» Page excerpt
----------------------------------------

Passing arguments via rundll32.exe to function exported by DLL

After researching ways to export functions with their actual names from DLLs [1] the next thing I asked myself was: How I provide arguments to a DLL I execute via rundll32.exe. (When this post was first written) Bits and pieces of information existed out there. The post assembles this scattered information and presents it in a hopefully easy-to-digest way.

This post in sections:

rundll32.exe behind the scenes

Always fascinated about the mystery behind the windows native utility rundll32.exe, I was looking for more information on how it actually works behind the scenes. At that time I was aware that it could be used to execute an exported function from a DLL. Assuming we’re working with the DLL named test.dll, this can be achieved with the following syntax:

rundll32.exe test.dll,<exported function name>

The step forward is how to pass arguments to this exported function and that’s the reason why this post exists!

The research [2][3] revealed that arguments can be passed in this manner:

rundll32.exe test.dll,<exported function name> <argument1> <argument2> <…> <argumentN>

Assume you have a DLL you call test.dll and the function HelperFunc. This function takes two arguments - one and 2. This would be the way to call the function (notice there is no space between test.dll and HelperFunc):

rundll32.exe test.dll,HelperFunc one 2

The following list shows the actions rundll32.exe takes in order to execute the exported function:

  1. Parses the command line
  2. Loads the specified DLL via LoadLibrary
  3. Obtains the address of the exported function via GetProcAddress
  4. Calls the exported function passing the arguments provided via the command line
  5. Unloads the DLL and exits once the exported function returns

A short demo of debugging rundll32

In this section we use windbg to confirm/trace what rundll32.exe does in the background. We already know that the LoadLibrary APIs (exported by kernel32.dll) call the LdrLoadDll (exported by ntdll.dll). So the next logical step is to break on LdrLoadDll and inspect the arguments that are passed to it.

----------------------------------------

» Dataset extract

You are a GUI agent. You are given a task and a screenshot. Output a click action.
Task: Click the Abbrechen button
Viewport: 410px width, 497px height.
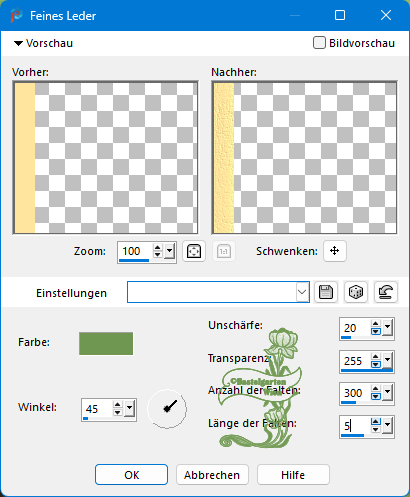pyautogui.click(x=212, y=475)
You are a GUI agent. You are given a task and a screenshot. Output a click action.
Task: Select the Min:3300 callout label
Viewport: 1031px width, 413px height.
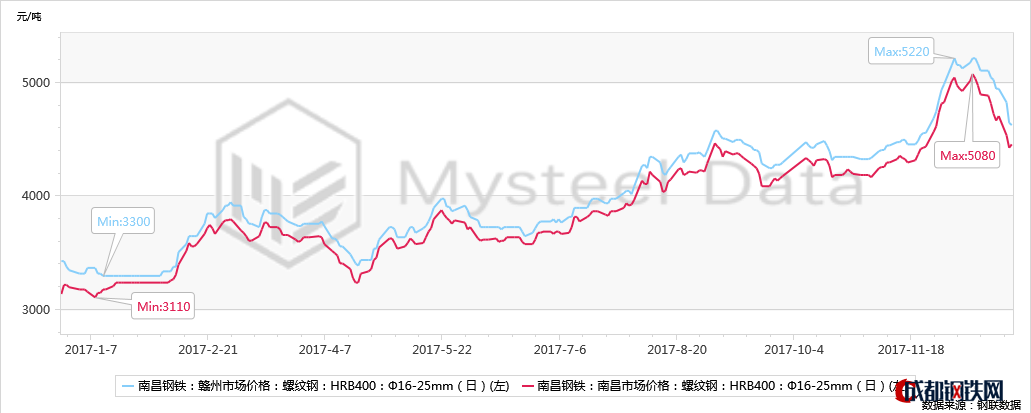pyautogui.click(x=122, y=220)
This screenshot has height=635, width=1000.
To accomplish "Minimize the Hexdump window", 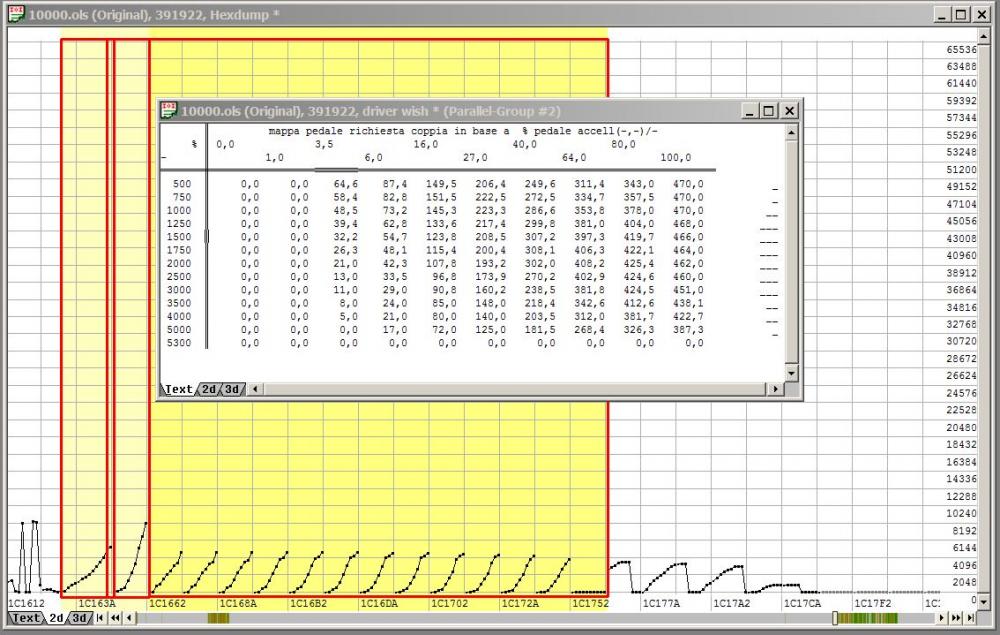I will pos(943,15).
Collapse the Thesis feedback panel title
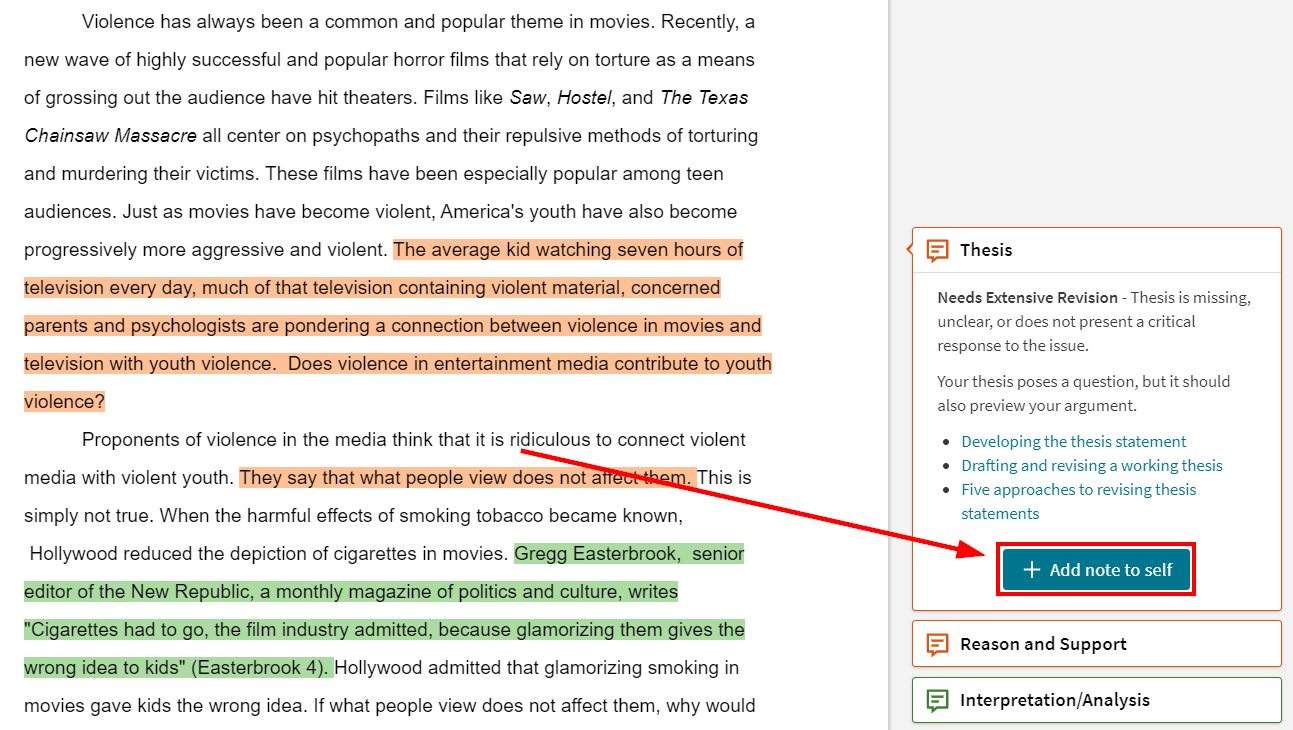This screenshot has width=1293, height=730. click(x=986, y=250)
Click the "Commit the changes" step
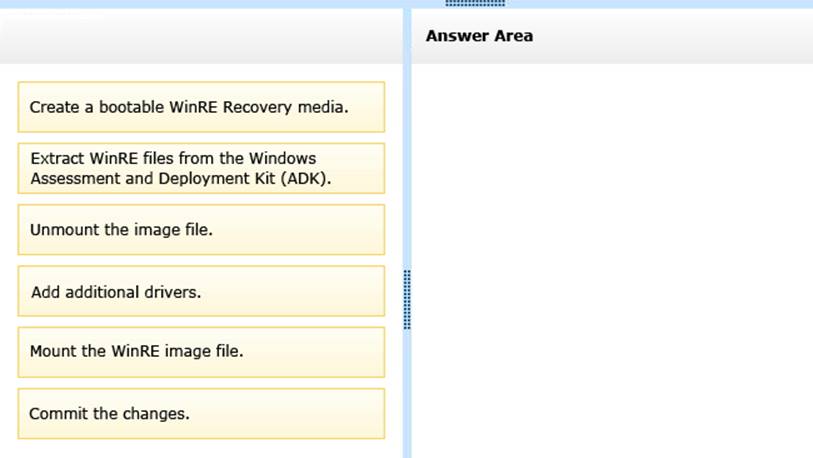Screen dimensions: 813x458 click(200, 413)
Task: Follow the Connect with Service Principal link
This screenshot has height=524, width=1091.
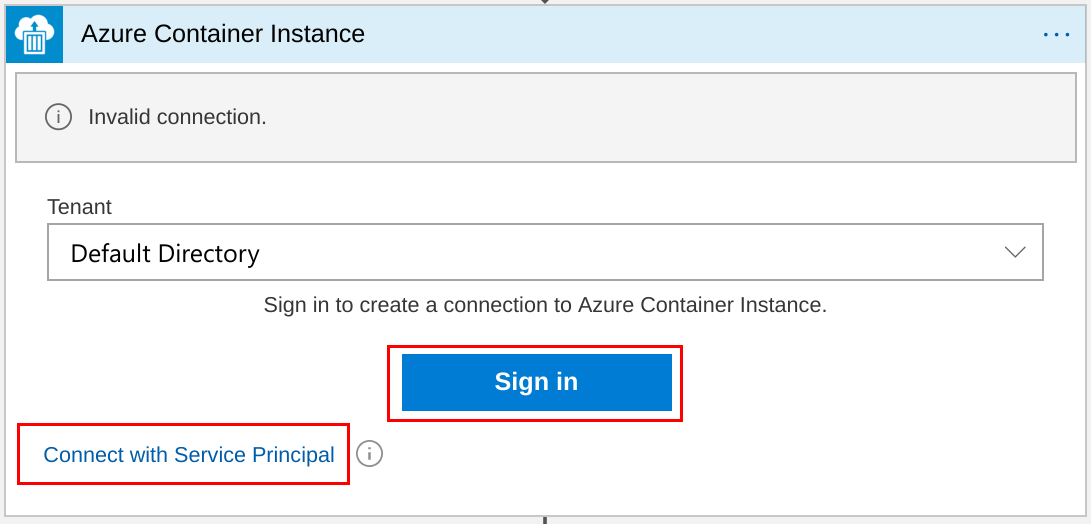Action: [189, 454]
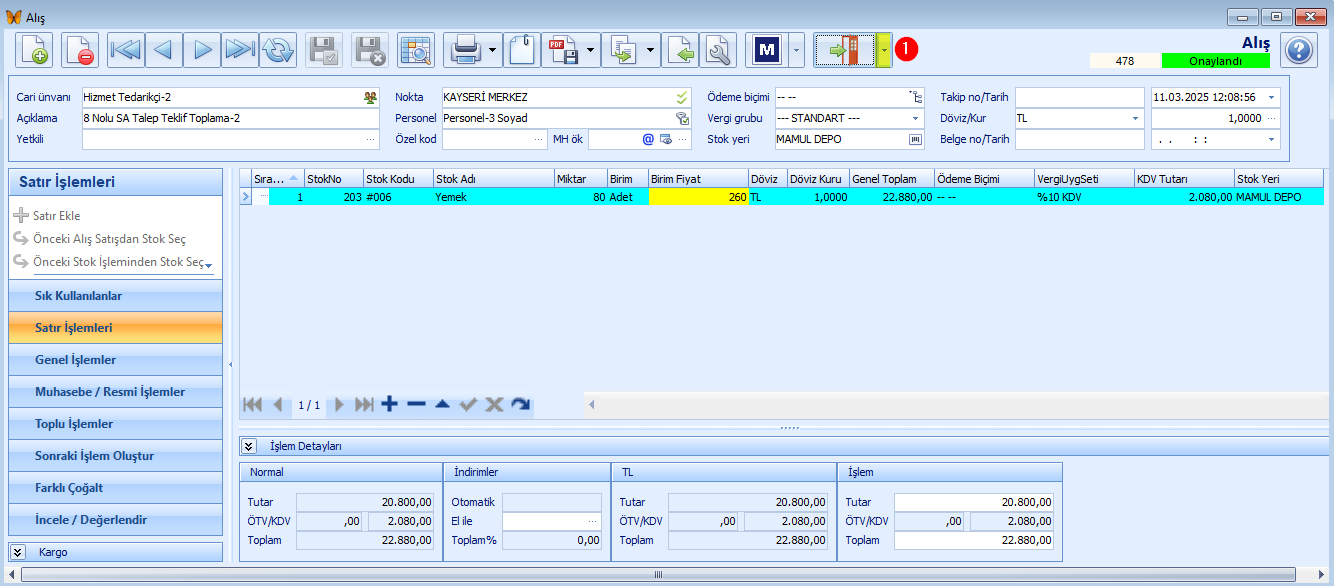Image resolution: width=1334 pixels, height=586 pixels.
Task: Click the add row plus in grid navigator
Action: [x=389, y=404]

----------------------------------------

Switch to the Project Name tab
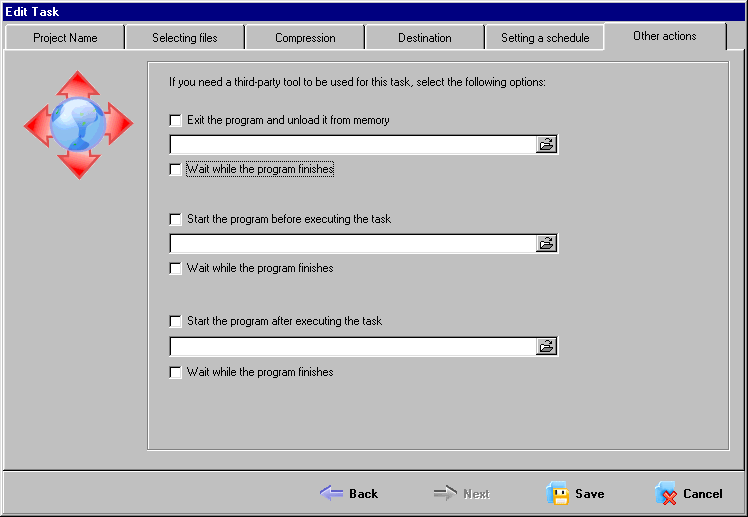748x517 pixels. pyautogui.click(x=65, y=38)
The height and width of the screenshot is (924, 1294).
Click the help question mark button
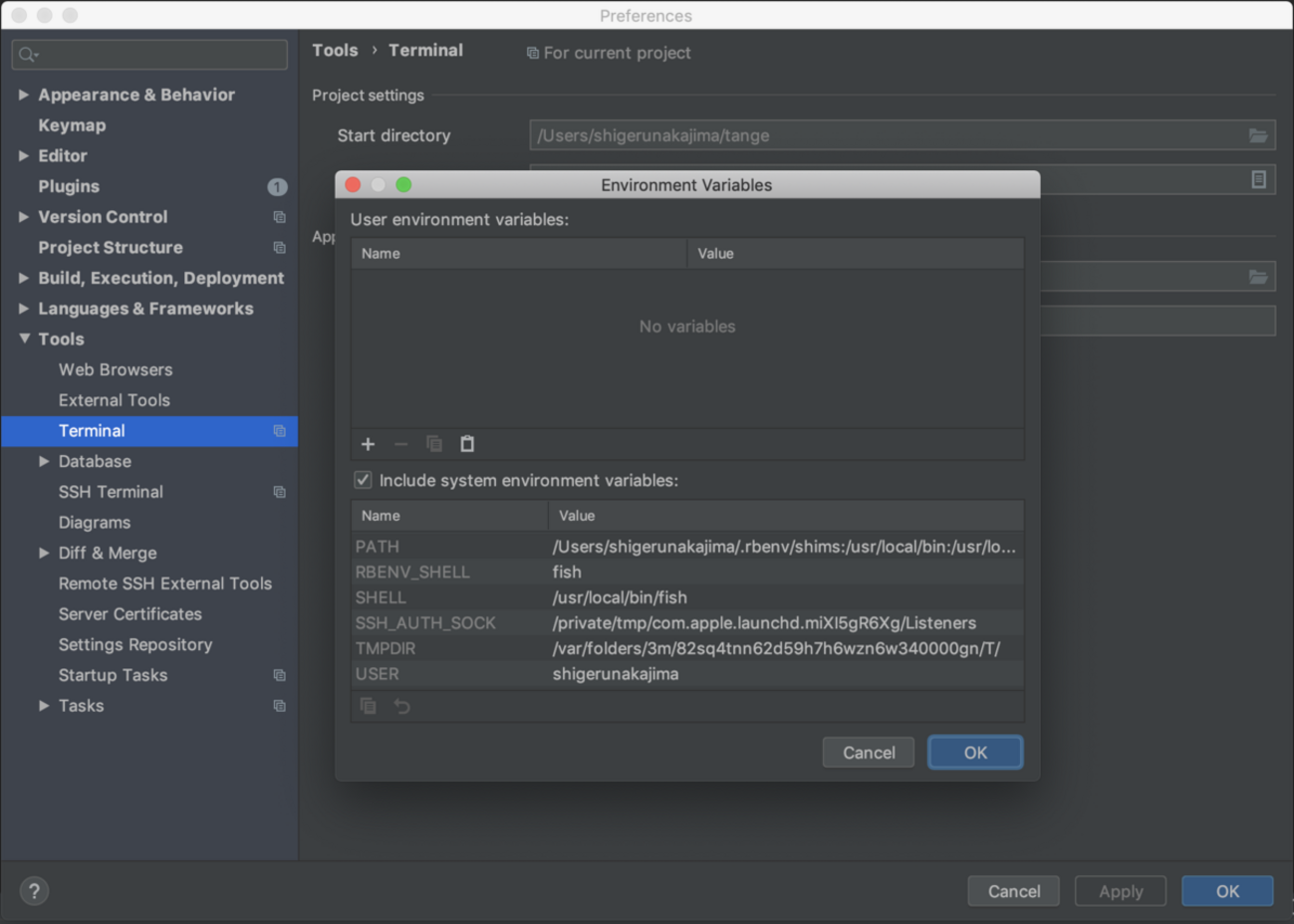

----------------------------------------

» Aim of the task
What comes next in the post on passing arguments via rundll32.exe? Continue it from its last sentence.

» Exercise result
We setup the breakpoint:

bp ntdll!LdrLoadDll

The LdrLoadDll is called multiple times as the Windows loader loads the appropriate modules in the address space of rundll32. Thus, we expect to hit our breakpoint many times. In order to see exactly when the DLL we provided as input to rundll32 gets loaded, as we said earlier, we have to inspect the passed arguments.

Sadly and as it happens with many Windows APIs, LdrLoadDll is (at the time of writing) officially undocumented but a look around brings us to documentation written by researchers [4]. We are testing this on a x64 Windows 10 operating system. This means that the arguments to functions are passed in the registers RCX, RDX, R8, R9 [5]. The R8 register holds the name of the module to be loaded. To see which module is loaded each time we hit the breakpoint, we will be inspecting the R8 register. This register contains the pointer to a _UNICODE_STRING struct that has the actual name of the DLL to be loaded.

Once we hit the breakpoint, we issue the command:

dt _UNICODE_STRING @r8

Here is the output we got on the test machine:

unicodestring

We can also inspect the call stack and confirm that the call to LdrLoadDll originates from LoadLibraryExW:

callstackrundll

What is needed to pass arguments to a function using rundll32

Someone can jump to the conclusion that rundll32.exe can be leveraged to execute any function from any DLL. This conclusion is not correct. Certain conditions apply for it to be true.

If the DLL that is called from rundll32.exe implements DllMain, this function is run as soon as the DLL is loaded in the address space of rundll32 (see the screenshot from DebugView later in this post).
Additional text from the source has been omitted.